_Extract to read_
Mercy College, in collaboration with Manhattanville College, offered a full day of undergraduate research presentations, capped by a keynote address by an internationally renowned microbiologist, at the 10th Annual Westchester Undergraduate Research Conference (WURC). 

The WURC conference was created a decade ago as a Mercy-based event, thanks to the efforts and energies of Mercy faculty members, including Kimberly A. Rapoza, Ph.D., associate professor of Psychology and director of Mercy’s McNair Program.  Soon after, Manhattanville College joined Mercy as a partner in sponsoring the event, and the two colleges have since taken turns hosting the annual event.

The April 30 event featured the work of students from 12 local colleges, contributing 55 posters and 12 oral platform presentations. The conference, which shifted to a virtual platform in 2020, offered live portions broadcast on Zoom and recorded sessions for anytime viewing.

Poster sessions featured studies in biology, psychology, history, neuroscience, technology and criminal justice. Twelve oral platform presentations were streamed live, covering topics ranging from micro-aggression in multi-racial settings to misinformation on social media. Both presentation platforms afforded participants an opportunity to ask questions and offer comments.

_Extracted material_
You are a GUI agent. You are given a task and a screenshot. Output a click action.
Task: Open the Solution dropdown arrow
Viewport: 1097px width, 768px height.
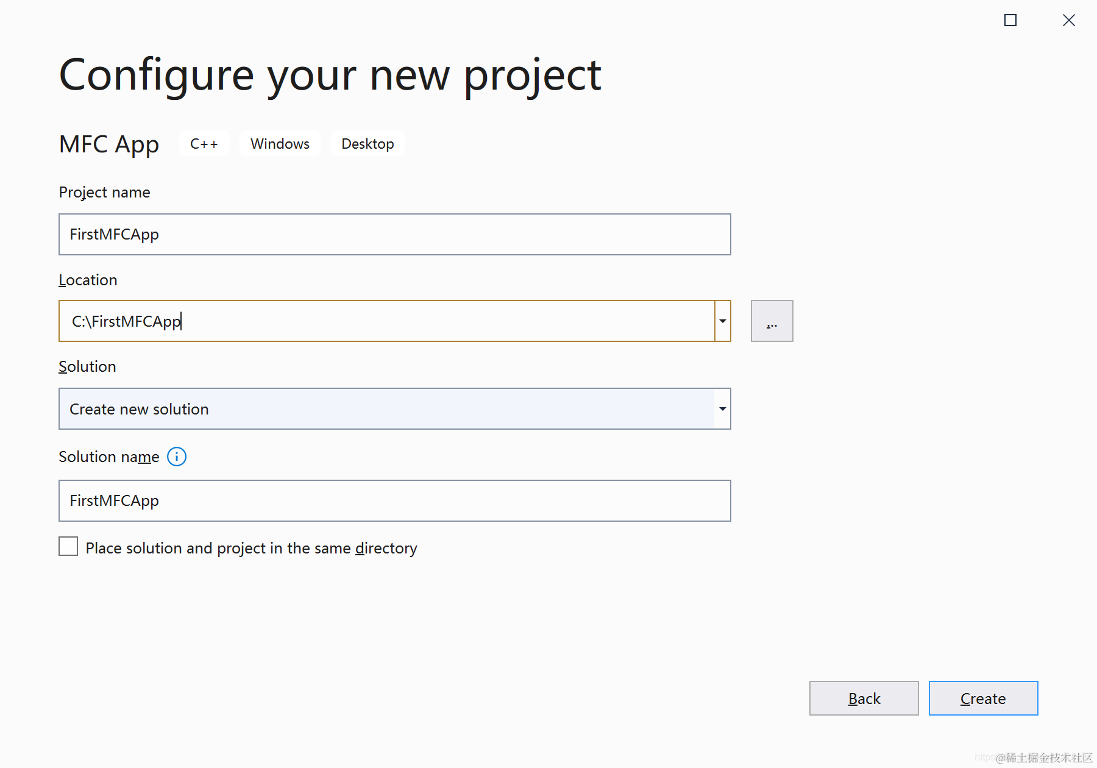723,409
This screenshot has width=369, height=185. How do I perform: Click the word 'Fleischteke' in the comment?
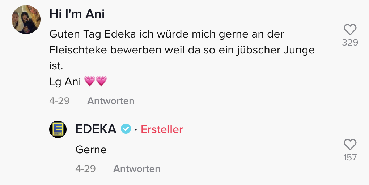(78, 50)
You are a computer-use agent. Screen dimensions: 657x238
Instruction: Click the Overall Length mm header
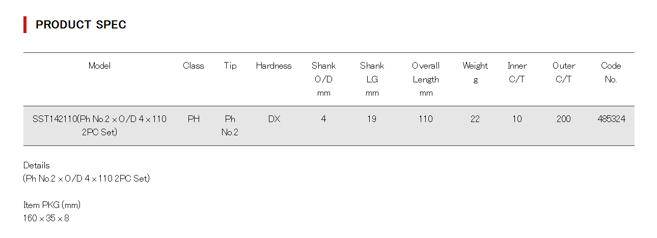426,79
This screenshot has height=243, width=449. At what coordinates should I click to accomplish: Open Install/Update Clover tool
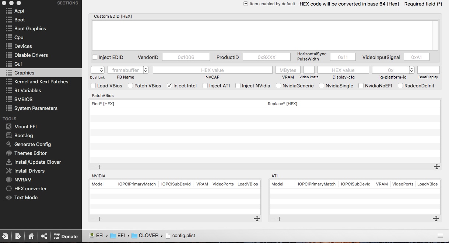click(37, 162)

* * *

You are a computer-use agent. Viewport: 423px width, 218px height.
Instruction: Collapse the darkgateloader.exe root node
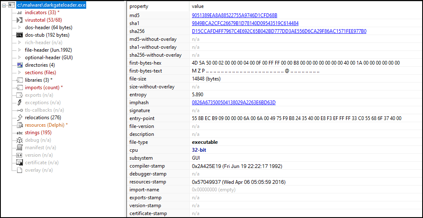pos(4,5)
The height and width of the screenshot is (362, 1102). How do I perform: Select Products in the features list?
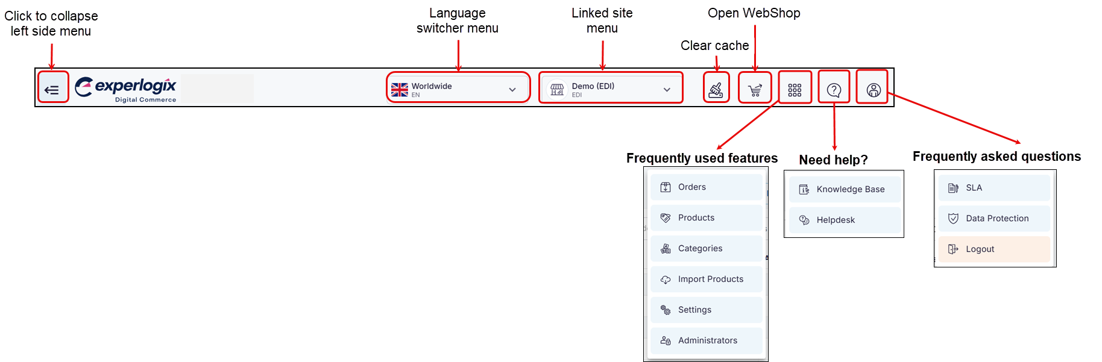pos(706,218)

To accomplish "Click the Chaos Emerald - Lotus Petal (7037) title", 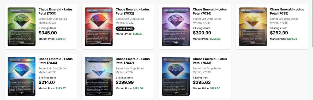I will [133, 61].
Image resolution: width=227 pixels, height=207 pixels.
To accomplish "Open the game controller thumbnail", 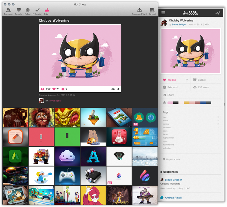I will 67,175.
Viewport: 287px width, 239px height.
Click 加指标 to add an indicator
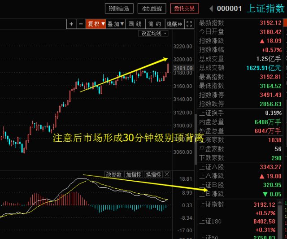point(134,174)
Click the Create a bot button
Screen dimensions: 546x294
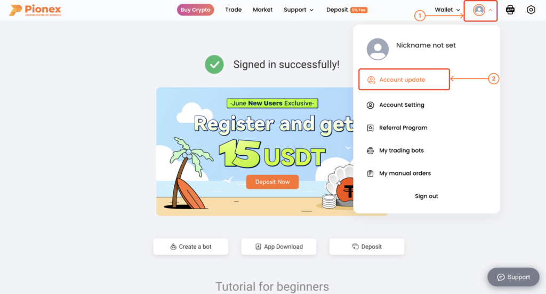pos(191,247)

---

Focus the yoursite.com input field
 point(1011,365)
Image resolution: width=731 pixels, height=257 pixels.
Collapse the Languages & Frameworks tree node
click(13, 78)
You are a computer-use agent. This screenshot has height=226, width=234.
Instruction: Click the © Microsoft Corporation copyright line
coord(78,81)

_Brief_
Carry on the article about the Westchester Undergraduate Research Conference, picking up right after its final sentence.

_Reply to the exercise_
Dr. Christopher Pappas, professor of Biology at Manhattanville, this year’s official host, gave welcoming remarks and introduced the keynote speaker, Dr. Arnau Casanovas-Massana. “When we moved online, more distant colleges, like the University of Buffalo, were able to join us,” said Pappas. Participants and mentors persevered in spite of limited access to lab spaces and other challenges of virtual learning and research, he said, adding, “Today is a day to celebrate what you’ve accomplished over the past year.”

Rapoza played a key leadership role in raising the profile of undergraduate research in the region, and Virginia Lee Curtis, Research and Grants Coordinator in the Office of the Provost, were acknowledged for providing significant support with technological and logistical challenges.